Jaspan had a few nice little metaphors to throw in as well. A Sunday newspaper is different, staff recall him saying, because the reader isn’t reading their paper on the train or over a hurried breakfast, they are reading the paper over a leisurely lunch, or at home on the couch, or even naked, in bed. “Arouse them!” Jaspan hollered. Sunday papers, Jaspan knew, relied on an element of "theatre" – journalism is the lowest rung of show business after all – so the Sunday Herald needed to stand out, be different and make readers stop and think.

Finally, Jaspan, told his team, everything could be boiled down to the four "I’s" – the paper must be independent of thought, intelligent, international in outlook and, when needed, irreverent to authority.

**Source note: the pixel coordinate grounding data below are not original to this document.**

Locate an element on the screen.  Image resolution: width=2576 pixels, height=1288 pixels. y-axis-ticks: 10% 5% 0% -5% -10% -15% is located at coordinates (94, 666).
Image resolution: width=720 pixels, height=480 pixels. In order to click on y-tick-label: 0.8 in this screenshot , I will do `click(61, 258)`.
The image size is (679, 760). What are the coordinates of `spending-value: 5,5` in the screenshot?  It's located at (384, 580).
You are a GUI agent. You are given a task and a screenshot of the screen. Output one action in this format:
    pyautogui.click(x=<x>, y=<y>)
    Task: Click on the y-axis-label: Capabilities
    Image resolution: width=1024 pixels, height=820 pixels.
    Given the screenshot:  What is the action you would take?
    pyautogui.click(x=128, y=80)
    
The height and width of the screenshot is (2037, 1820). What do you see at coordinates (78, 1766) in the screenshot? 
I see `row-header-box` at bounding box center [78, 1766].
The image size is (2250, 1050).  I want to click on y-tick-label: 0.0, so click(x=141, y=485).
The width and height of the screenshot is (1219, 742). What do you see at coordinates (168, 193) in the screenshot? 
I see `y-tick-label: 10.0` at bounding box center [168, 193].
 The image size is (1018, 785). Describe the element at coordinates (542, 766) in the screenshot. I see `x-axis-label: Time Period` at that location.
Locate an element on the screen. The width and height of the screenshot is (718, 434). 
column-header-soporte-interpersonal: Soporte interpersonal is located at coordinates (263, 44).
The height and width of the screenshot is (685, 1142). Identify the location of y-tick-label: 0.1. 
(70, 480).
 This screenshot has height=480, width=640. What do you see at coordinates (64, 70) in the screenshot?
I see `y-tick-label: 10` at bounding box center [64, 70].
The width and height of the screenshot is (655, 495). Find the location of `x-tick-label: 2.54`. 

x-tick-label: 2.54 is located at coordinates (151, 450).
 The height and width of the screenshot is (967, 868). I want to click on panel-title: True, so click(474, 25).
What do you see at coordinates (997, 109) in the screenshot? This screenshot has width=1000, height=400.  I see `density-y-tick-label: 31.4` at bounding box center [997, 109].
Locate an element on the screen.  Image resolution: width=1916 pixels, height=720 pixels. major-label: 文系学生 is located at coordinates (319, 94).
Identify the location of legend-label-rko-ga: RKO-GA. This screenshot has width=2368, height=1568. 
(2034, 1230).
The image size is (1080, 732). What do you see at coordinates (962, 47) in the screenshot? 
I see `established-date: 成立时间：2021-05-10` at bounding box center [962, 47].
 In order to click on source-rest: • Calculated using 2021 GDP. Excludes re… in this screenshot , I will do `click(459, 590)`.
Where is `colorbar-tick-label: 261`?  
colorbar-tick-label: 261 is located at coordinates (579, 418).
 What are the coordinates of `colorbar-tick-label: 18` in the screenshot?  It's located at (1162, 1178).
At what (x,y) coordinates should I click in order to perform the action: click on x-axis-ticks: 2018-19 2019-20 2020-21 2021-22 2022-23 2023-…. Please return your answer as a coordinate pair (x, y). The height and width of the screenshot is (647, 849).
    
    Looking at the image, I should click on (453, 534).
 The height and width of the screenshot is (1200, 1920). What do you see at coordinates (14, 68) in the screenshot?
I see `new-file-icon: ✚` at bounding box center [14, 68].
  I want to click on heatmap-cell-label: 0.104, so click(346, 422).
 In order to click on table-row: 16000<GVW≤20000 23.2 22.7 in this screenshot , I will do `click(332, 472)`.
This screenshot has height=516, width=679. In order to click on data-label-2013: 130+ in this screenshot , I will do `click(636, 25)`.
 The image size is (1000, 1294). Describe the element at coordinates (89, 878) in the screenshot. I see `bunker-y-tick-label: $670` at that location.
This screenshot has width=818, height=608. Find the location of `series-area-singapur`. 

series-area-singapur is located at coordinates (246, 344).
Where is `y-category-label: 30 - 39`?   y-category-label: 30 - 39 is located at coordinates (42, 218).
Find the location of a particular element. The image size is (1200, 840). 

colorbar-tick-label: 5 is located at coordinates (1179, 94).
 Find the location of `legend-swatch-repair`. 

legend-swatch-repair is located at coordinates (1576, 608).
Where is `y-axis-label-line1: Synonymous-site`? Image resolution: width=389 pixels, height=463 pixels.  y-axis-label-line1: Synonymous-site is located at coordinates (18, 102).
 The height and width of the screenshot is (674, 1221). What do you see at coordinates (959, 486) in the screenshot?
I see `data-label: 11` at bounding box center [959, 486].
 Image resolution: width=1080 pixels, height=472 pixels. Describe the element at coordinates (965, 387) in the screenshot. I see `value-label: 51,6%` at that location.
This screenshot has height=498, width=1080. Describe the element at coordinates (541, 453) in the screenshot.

That was it – the staff had a few weeks to go before the revised launch date, February 7 1999, so they better go off and start finding stories and thinking up some good ideas. The next two Sundays saw the team work on two dummy editions of the paper, making sure the production system was right, that stories were being filed on time, and that the whole thing knitted together in one seamless chain from newsroom to corner shop. There was one casualty in those few weeks before the paper went live – a section head who was just a little bit out of their depth, and left before the heat in the kitchen got too hot for them. My one abiding memory of this time is of being cheated out of a cracking story I’d written making it onto the news stands. Our final dummy paper was to have a print run of less than 100 so staff – and only staff – could see what an actual physical edition of the Sunday Herald would look like. We spent Saturday as a live news day – each of us doing our jobs as if the paper would be in the shops the next morning. My beat was crime and terrorism. Around noon, I got a call that a big paramilitary player in Northern Ireland had been killed. I hit the phones and got details on the murder, the killers, the motive, pictures – the lot. The execs decided the story was the splash – but it was a splash that would never see the light of day.